Study Comparing Thyrogen Versus a Modified Release of Recombinant Human Thyroid Stimulating Hormone
Status:
Completed
Trial end date:
2005-08-01
Target enrollment:
Participant gender:
Summary
Forty-six (46) eligible, healthy subjects who provide written informed consent will be
enrolled to participate in a 2 arm parallel group study to assess and compare the
pharmacokinetics and safety profile of Thyrogen dosed at 0.1 mg versus a modified release
formulation of recombinant human thyroid stimulating hormone (rhTSH) dosed at 0.1 mg. Ten
(10) of these subjects will have the thyroid uptake of radioiodine (123I) measured at
baseline and following their single dose of study medication. All doses will be administered
via intramuscular (IM) injection.
Following confirmation of study eligibility, subjects will be randomized in a 1:1 ratio to
receive either a single administration of 0.1 mg of Thyrogen (THYR) or 0.1 mg of the modified
release.
Randomization will be stratified by whether or not patients will have the thyroid uptake of
radioiodine (123I) measured following their single dose of study medication. Five (5)
patients in each treatment arm will have uptake measured, while 18 in each arm will not.
Each subject will have blood samples taken to determine the pharmacokinetics of serum TSH at
-12 hours and just prior to dosing and at various hours up to 14 days following the
administration of Thyrogen or the modified release formulation.
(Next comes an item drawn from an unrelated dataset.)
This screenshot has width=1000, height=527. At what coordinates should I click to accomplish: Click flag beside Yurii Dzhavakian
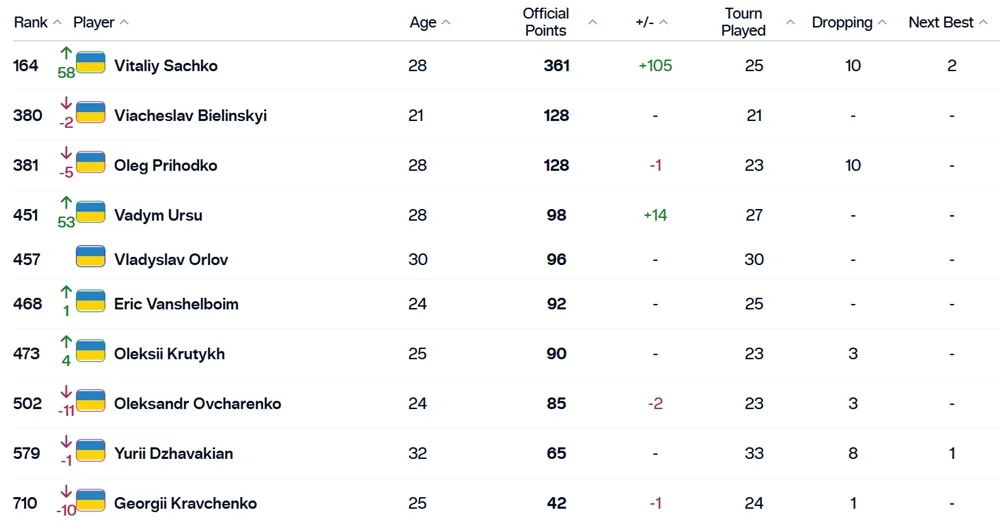[91, 451]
In addition, for the
evaluation of pharmacodynamics, each subject will have samples of blood taken to determine
serum free T4, total T4, free T3, and total T3 at -12 hours and just prior to dosing and at
various hours up to 14 days following the administration of study treatments.
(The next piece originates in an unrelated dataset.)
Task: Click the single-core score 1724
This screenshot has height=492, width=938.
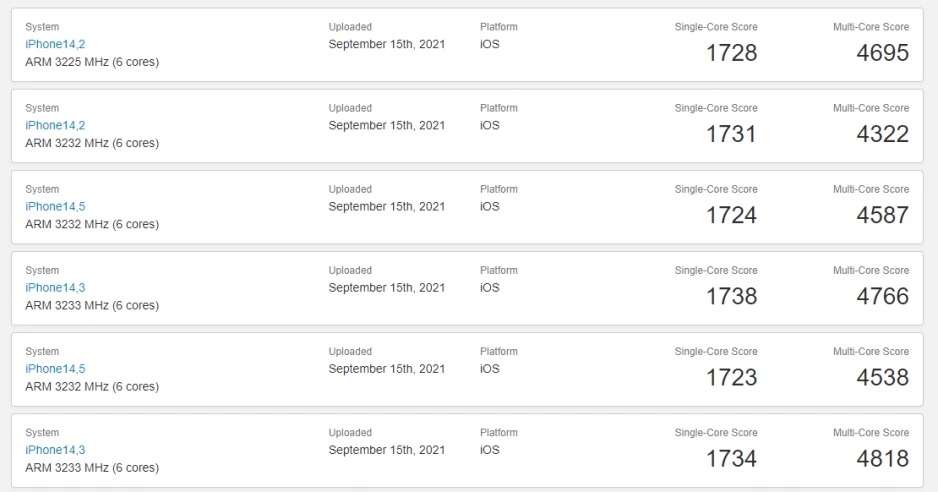Action: pos(731,215)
All subjects will undergo a 12-lead electrocardiogram (ECG) just prior to dose administration
and 1, 2, 3, 4, 5, 7, 10 and 14 days following study treatment administration. In addition,
subjects will undergo 24 hours of Holter monitoring at baseline and four (4) consecutive
24-hour Holter monitoring sessions post treatment to yield a total of 96 hours of continuous
monitoring of cardiac function following treatment administration. All subjects will undergo
ultrasound evaluations to determine thyroid volume at baseline and 48 hours following
treatment administration.
Twenty-four hours following the administration of Thyrogen or the modified release
formulation, a subset of five (5) subjects in each treatment arm will receive a dose of 123I
prepared to be 400µCi on the day of radioiodine administration based on the utilized nuclear
pharmacy's calibration schedule. Thyroid gland uptake will be measured via a probe in these
10 subjects at 6, 24 and 48 hours following radioiodine administration.
Blood chemistry, complete blood count (CBC), urinalysis and a physical exam will be conducted
14 days after treatment administration, or at the time of early termination, as a final
safety assessment.
Each subject's duration of study participation will be approximately 4 weeks.